Implant dentistry is highly successful, and a predictable treatment when performed properly by a trained and skilled team of dentists. On the other hand, the treatment of peri-implantitis has been very limited and largely disappointing. Most attempted treatments for peri-implantitis of implant infection fail. We’ll now take a look at what we think works, what may work, and what treatment do not work and should be avoided.
While the causes of peri-implantitis can be identified in most cases, effective treatment options are less obvious. From early days of dental implants, clinicians have tried a number of different treatments, with mostly disappointing results. This is perhaps due to the difficulty in decontamination of the implant surface from plaque’s toxins and the unpredictability in re-establishment of bone and soft tissue healing on that same surface.
Several methods of treating peri-implantitis have been described in the literature. Most of these methods focus on removal of the contaminating agent from the implant surface, but they remain highly unpredictable and their long-term success is unknown. These treatments include:
•Administration of systemic antibiotics alone
•Mechanical debridement with or without systemic antibiotic treatment (8)

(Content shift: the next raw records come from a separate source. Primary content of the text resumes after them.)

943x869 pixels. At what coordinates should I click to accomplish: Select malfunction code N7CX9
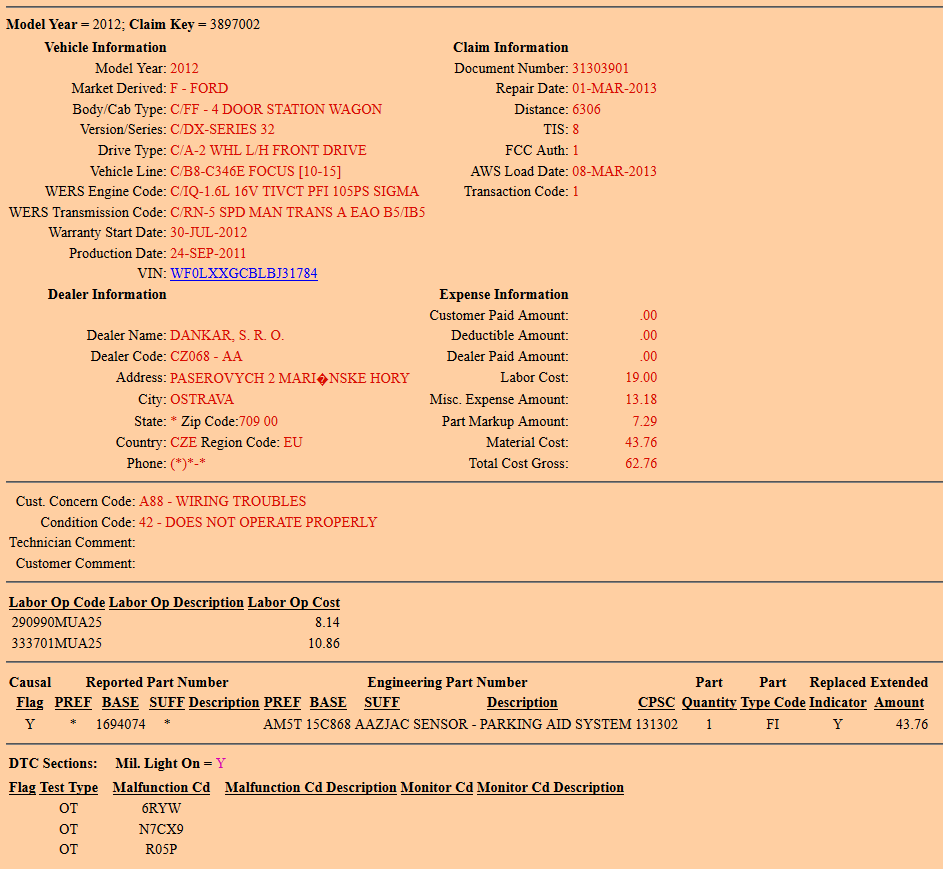(161, 829)
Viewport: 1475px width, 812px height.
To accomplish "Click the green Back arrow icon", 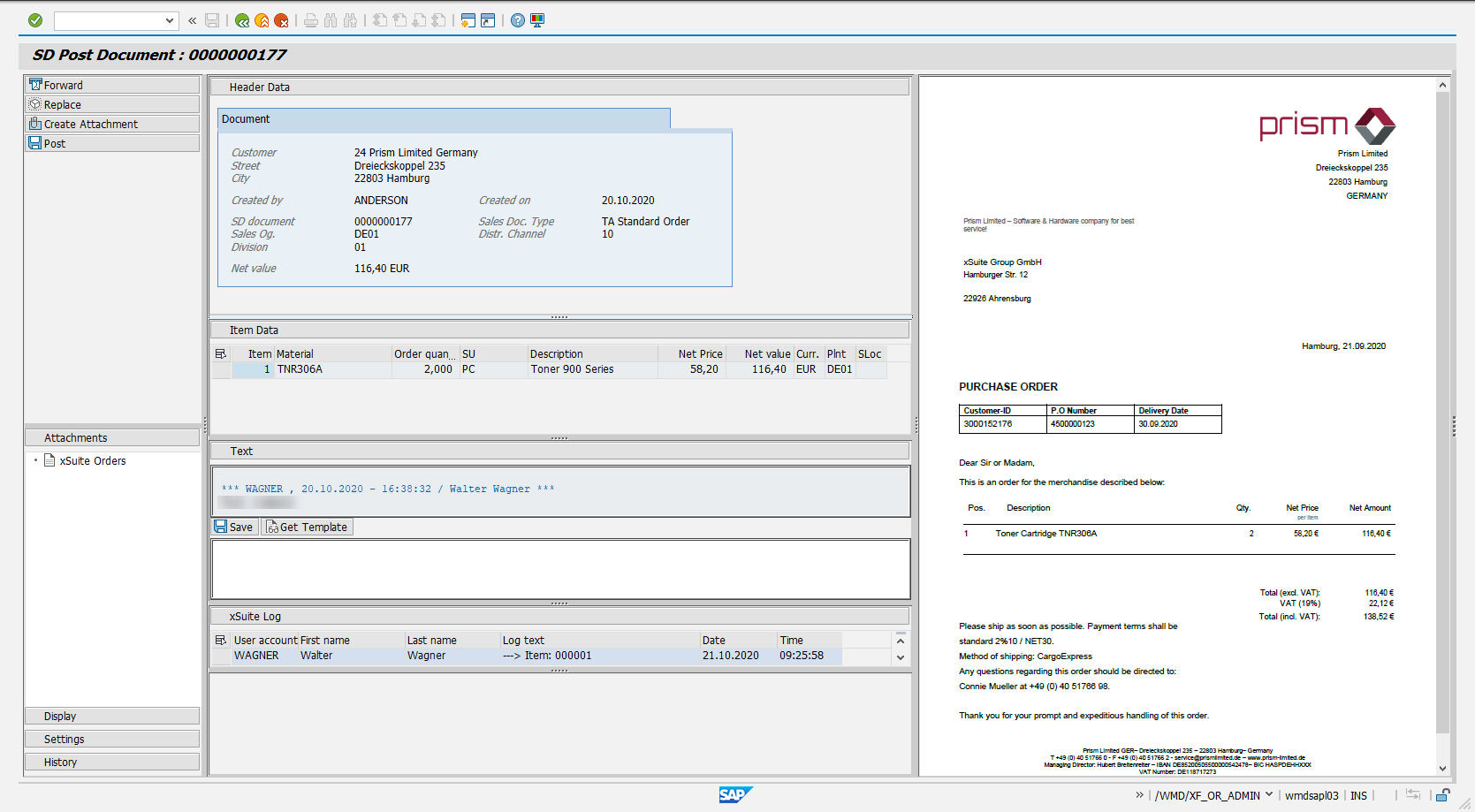I will point(242,20).
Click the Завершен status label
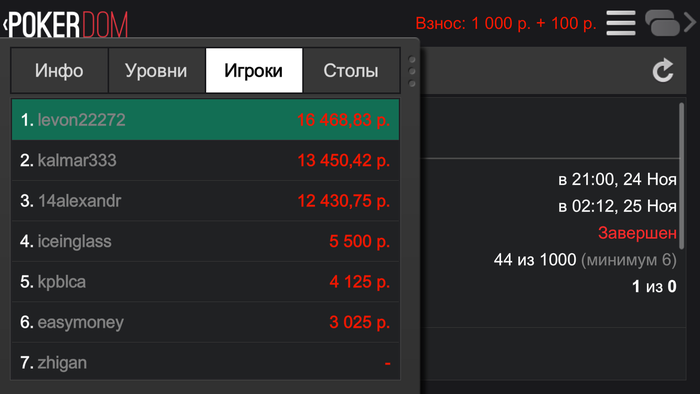Viewport: 700px width, 394px height. coord(637,233)
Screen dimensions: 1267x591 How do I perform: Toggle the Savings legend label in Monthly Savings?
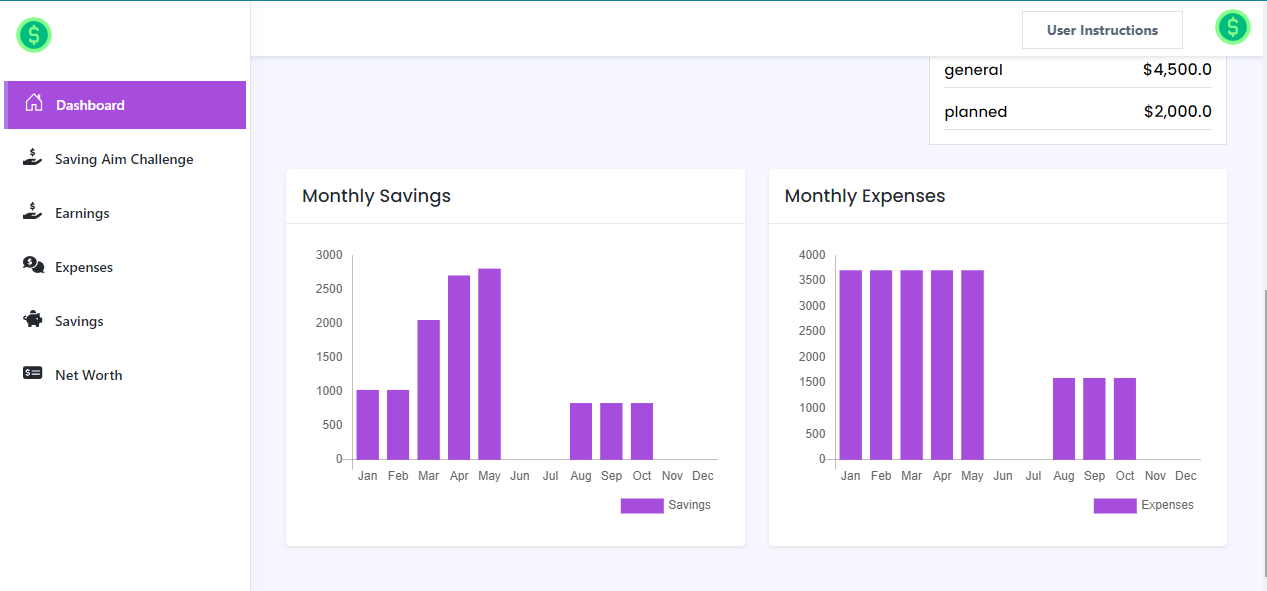(x=689, y=505)
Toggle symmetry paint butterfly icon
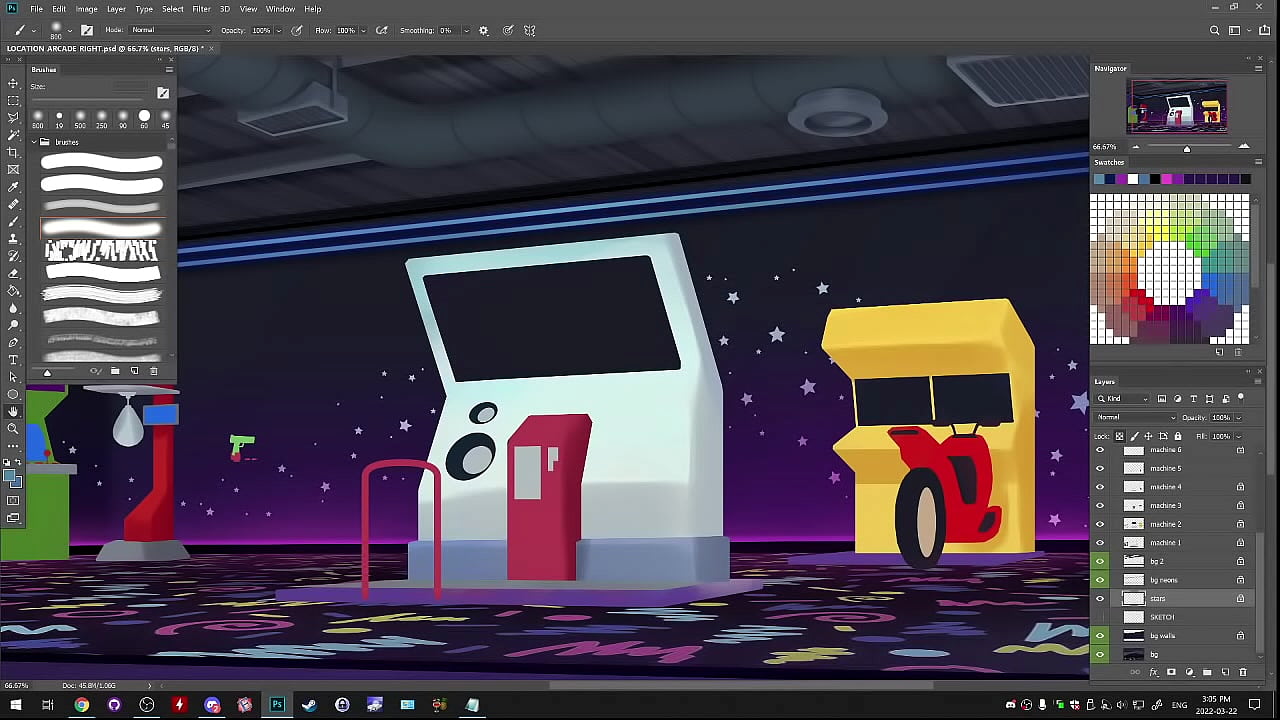The width and height of the screenshot is (1280, 720). 530,30
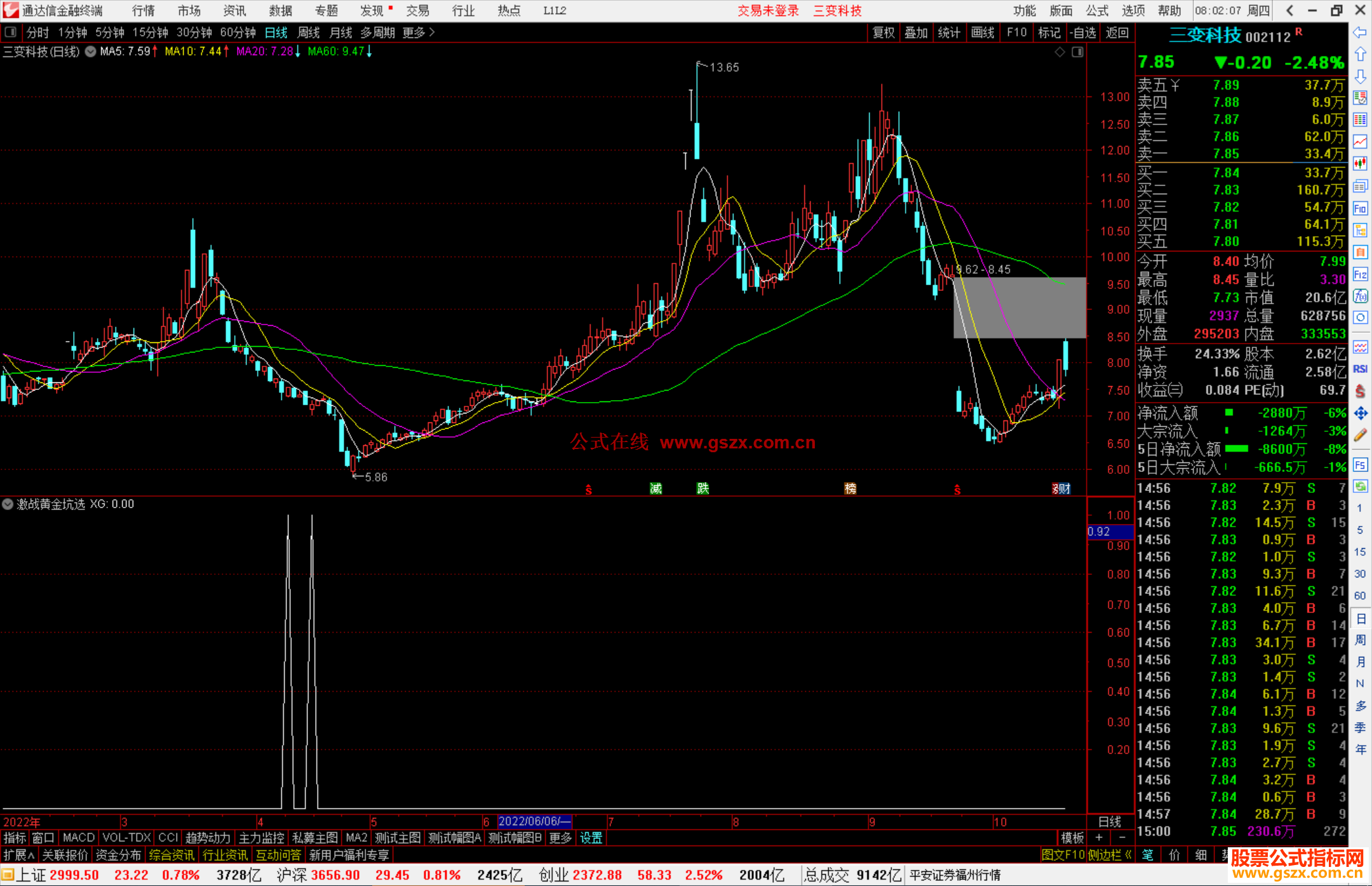Click the candlestick chart icon in right sidebar
Image resolution: width=1372 pixels, height=886 pixels.
click(x=1360, y=164)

•Mechanical debridement with or without localized drug delivery and chlorhexidine oral rinses (9)
•Mechanical debridement combined with LASER decontamination (6)
•Surgical debridement, and more recently…
•Surgical debridement with guided bone regeneration (GBR) for reparation of bony and soft-tissue defects (10)
Because nonsurgical treatment approaches have been ineffective in management of peri-implantitis, additional surgical interventions have been used including:
•Mechanical/ultrasonic debridement with localized drug delivery; i.e., antimicrobial minocycline spheres (Arestin®)
•Laser treatment with and without flap access
•Open flap debridement
•Open flap debridement with guided bone regeneration
Froum et al. reported an encouraging results in 51 cases of peri-implantitis using a regenerative approach including surface decontamination, use of enamel matrix derivative, a combination of platelet-derived growth factor with bovine bone or mineralized freeze-dried bone, and coverage with a collagen membrane or a subepithelial connective tissue graft. He demonstrated 3 mm gain of bone level over a period of 3 to 7.5 years. However, there was no histology to determine the nature of the newly formed tissue (13)
There is limited literature and research on effective treatment of peri-implantitis. Most articles are case reports on a specific technique that was attempted on a patient with variable results. There are very few studies on large patient samples that can provide us with meaningful treatment options or results. Hence, the outcome of treatments such as bone graft, tissue graft, or decontamination techniques (i.e. Laser, surgical decontamination, antibacterial) performed on the failing implants are largely unknown and should be approached cautiously. Even, if a treatment has appeared to work initially, its long-term prognosis and outcome remains questionable.
Before investing more time and money on such treatments, it is critical for the treating dentists to obtain all necessary diagnostic information, manage contributing factors, select treatments with the best long-term results, and provide patients with realistic expectations.
With such limited literature and inconsistent results from reported procedures, we decided to analyze what we have learned about the treatment of failing implants for patients with this frustrating problem. We first reviewed patients that we have seen with peri-implantitis, bone loss, and infection and identified contributing factors, when possible. We then looked at what treatments have been done on those patients and their clinical outcomes. Finally, we reviewed the literature and case reports to learn about the experience of other clinicians on different treatment modalities.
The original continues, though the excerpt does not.